On November 28, a McGill graduate returned to the Strathcona Music Building, bearing words of wisdom, three Grammy awards, and a Surround Sound recording of a jazz-noir album rooted in Hollywood's seamy underworld.

Photo Sound engineer Richard King
PHOTO: Owen Egan

The occasion of Richard King's visit to his alma mater was a special presentation of the Audio Engineering Society of McGill University, in which he and Kimio Hamasaki (of the NHK Science & Technical Research Laboratories in Tokyo), spoke about their recording careers.

Richard King graduated with an master's in Music Sound Recording in 1991, then he began working for Sony Classics in New York City. "The programme at McGill covers both training for pop and classical," says the senior recording engineer, who grew up playing percussion in youth orchestras and guitar in punk bands.

"At the time I graduated," he continues, "Sony Classical had its head offices in Europe, so they were looking for a European-style engineer -- what the Germans call a tonmeister, someone who can read music and follow the score but also knows the technical side," which is the style McGill emulates.

King now travels the world, recording orchestras, large jazz ensembles and film scores in the world's top studios and concert halls. (Not surprisingly, he is "very excited" about the proposed Centre for Interdisciplinary Research in Music Media & Technology facilities in McGill's new Music Building, which he thinks could rival London's famed Abbey Road and AIR Lyndhurst studios.) He's won Grammys for his work on Joshua Bell's West Side Story Suite, Appalachian Journey (a collaboration between Yo-Yo Ma, Edgar Meyer, and Mark O'Connor), and the soundtrack for Crouching Tiger, Hidden Dragon.

King typically works with 80 to 100 players per session, and thrives on the rush of such a large-scale production.

"The best part of my job is the thrill of orchestral recording," he said. "Although I really like pop music, I don't regret that I'm not working in that field all the time.
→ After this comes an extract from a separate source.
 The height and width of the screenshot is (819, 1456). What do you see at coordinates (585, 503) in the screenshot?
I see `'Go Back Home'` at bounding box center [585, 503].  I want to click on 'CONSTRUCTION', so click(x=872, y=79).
I think it might get boring listening to the same three-minute pop song over and over. But having a hundred people on stage when the clock is running so there's no time to sit around -- you're on the edge of your chair and it's very exciting."

King's lecture, "Stereo and Surround Microphone Techniques for Acoustic Music Recording," addressed two hot topics in the recording world: Super Audio Compact Discs (SACDs) and Surround Sound. SACDs use Direct Stream Digital (DSD) recording technology which, in layperson's terms, makes the discs sound a whole lot better than traditional CDs. SACDs can hold much more information, including complicated stuff like Surround Sound, those fancy recordings which use five strategically placed speakers to fill a room with complex layers of sound.
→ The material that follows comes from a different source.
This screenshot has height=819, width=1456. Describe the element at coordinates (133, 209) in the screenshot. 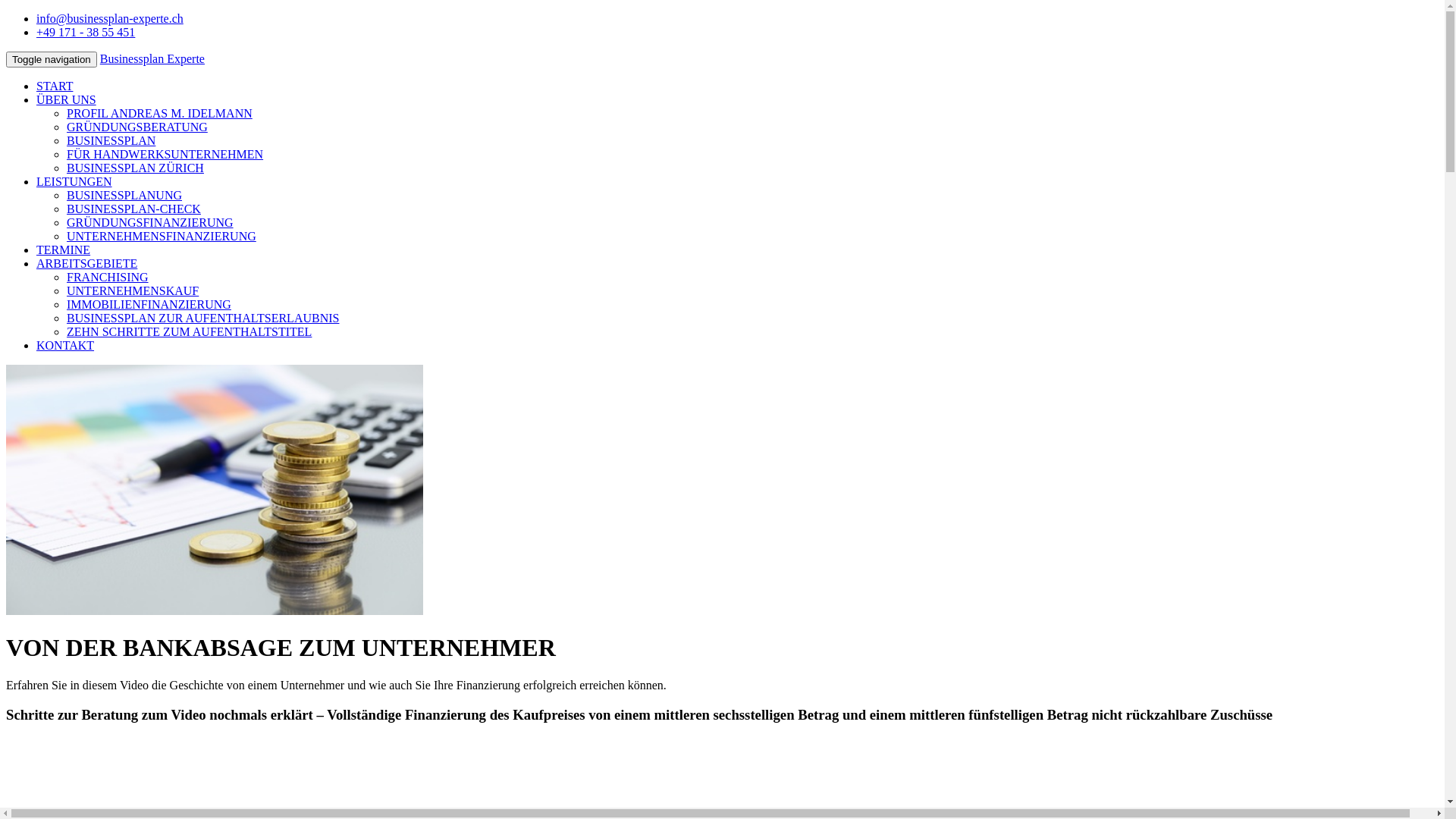

I see `'BUSINESSPLAN-CHECK'` at that location.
The catch, however, is that the music industry is slow to embrace Surround Sound recording, partly due to economics. An orchestral recording session with only one producer can cost $5 per second, so it's folly to expect a record company to pony up funds for one producer to create a traditional stereo recording, and another to work in Surround Sound.

King spoke about the challenges of simultaneously engineering two recordings during the same session and ways to create a Surround Sound recording out of a traditional stereo session. Through clever microphone and musician positioning, an engineeer can build the future of sound on the cheap (then hope that someone will have to foresight to release both to the public). He played a pre-release copy of the Surround recording of Bob Belden's Black Dahlia, a moody jazz album inspired by an unsolved murder in 1947 Los Angeles. The stereo version of the album came out to much acclaim last year; its Surround equivalent is only now seeing a commercial release.
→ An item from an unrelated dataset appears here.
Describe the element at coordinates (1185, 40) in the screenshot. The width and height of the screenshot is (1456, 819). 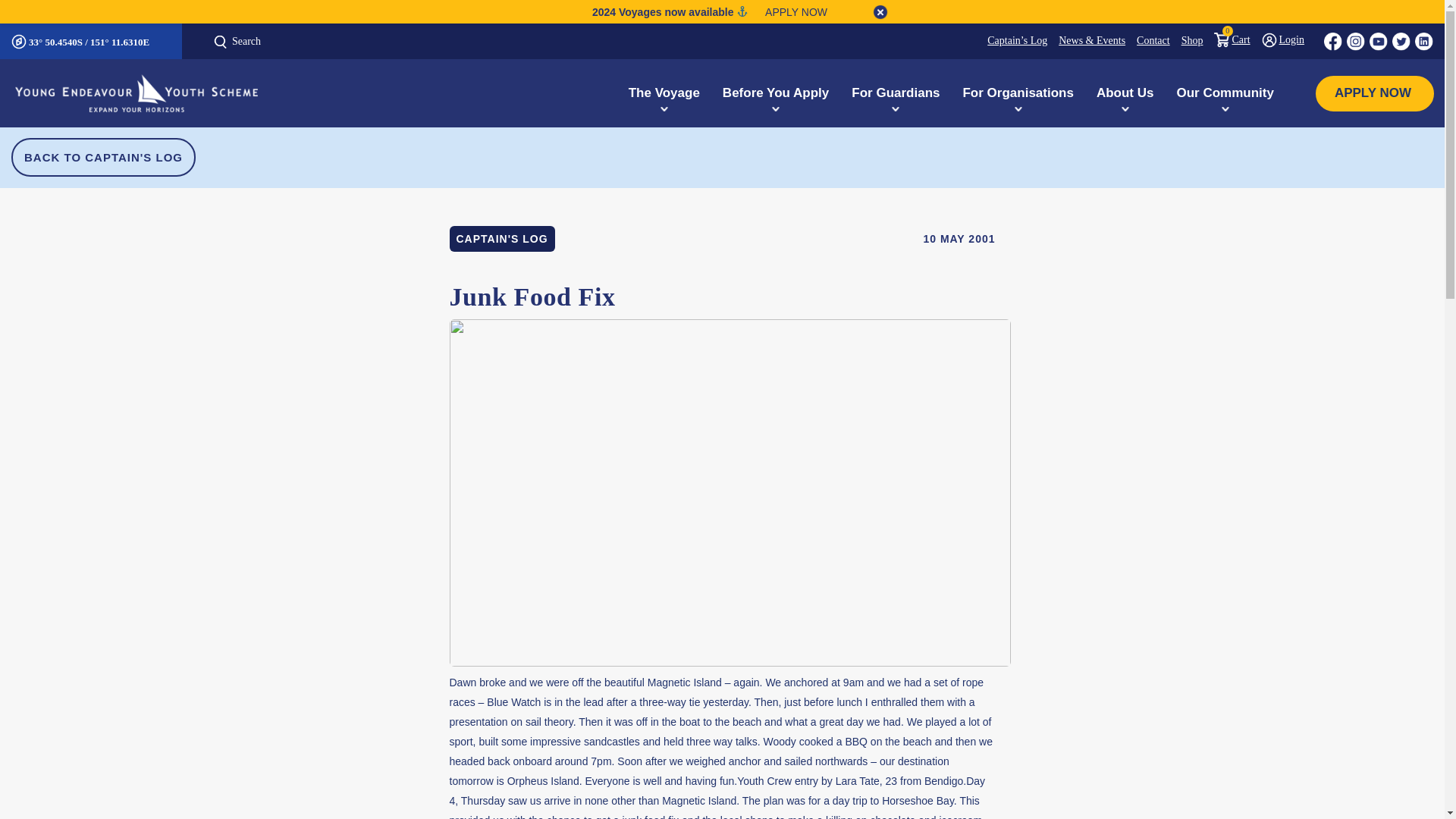
I see `'Shop'` at that location.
After his lecture, King made a shocking confession. When he's away from the studio, the man who is celebrated for his work with the likes of Andre Previn and Isaac Stern listens to music "not so much in the classical vein."

"I listen to a lot of harder stuff," he admits, "like Fuel, Incubus, Linkin Park. It's an interest that goes back to my youth."

Are King's highly trained engineer's ears hearing something special in these recordings? Does this mean an album like Incubus's Fungus Amongus is a tragically overlooked audiophile's delight which won't get its proper due for years to come?

"Not really," he says. "I hear what they're doing, but I just like loud music."